** Data for review **

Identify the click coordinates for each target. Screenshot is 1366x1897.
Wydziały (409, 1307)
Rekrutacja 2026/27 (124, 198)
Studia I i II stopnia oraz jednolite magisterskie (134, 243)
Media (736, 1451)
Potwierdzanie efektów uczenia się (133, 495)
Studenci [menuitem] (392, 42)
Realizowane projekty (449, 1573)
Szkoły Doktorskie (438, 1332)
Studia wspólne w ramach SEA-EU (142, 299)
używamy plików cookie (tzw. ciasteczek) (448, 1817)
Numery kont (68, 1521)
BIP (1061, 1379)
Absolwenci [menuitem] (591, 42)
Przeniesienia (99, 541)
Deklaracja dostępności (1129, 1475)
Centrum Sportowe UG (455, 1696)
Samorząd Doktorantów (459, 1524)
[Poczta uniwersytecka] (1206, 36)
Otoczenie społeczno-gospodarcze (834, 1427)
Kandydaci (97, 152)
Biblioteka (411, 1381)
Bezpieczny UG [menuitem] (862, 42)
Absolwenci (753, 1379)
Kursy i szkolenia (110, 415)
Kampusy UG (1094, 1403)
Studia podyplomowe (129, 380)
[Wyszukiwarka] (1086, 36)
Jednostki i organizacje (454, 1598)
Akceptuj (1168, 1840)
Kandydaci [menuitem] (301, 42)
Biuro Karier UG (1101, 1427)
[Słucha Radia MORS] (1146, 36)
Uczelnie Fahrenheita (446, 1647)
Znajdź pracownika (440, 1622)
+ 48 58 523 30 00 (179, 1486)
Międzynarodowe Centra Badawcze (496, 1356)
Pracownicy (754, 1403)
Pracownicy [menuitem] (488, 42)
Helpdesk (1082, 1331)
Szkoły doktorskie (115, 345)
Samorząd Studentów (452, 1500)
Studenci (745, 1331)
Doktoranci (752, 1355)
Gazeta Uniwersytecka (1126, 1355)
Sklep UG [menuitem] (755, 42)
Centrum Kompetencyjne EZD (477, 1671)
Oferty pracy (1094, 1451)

** Instructions for the task **
What is asked for is an exact copy of the lines above from the one containing "Jednostki i organizacje (454, 1598)" through the one containing "Międzynarodowe Centra Badawcze (496, 1356)", and only those.

** Answer below **
Jednostki i organizacje (454, 1598)
Akceptuj (1168, 1840)
Kandydaci [menuitem] (301, 42)
Biuro Karier UG (1101, 1427)
[Słucha Radia MORS] (1146, 36)
Uczelnie Fahrenheita (446, 1647)
Znajdź pracownika (440, 1622)
+ 48 58 523 30 00 (179, 1486)
Międzynarodowe Centra Badawcze (496, 1356)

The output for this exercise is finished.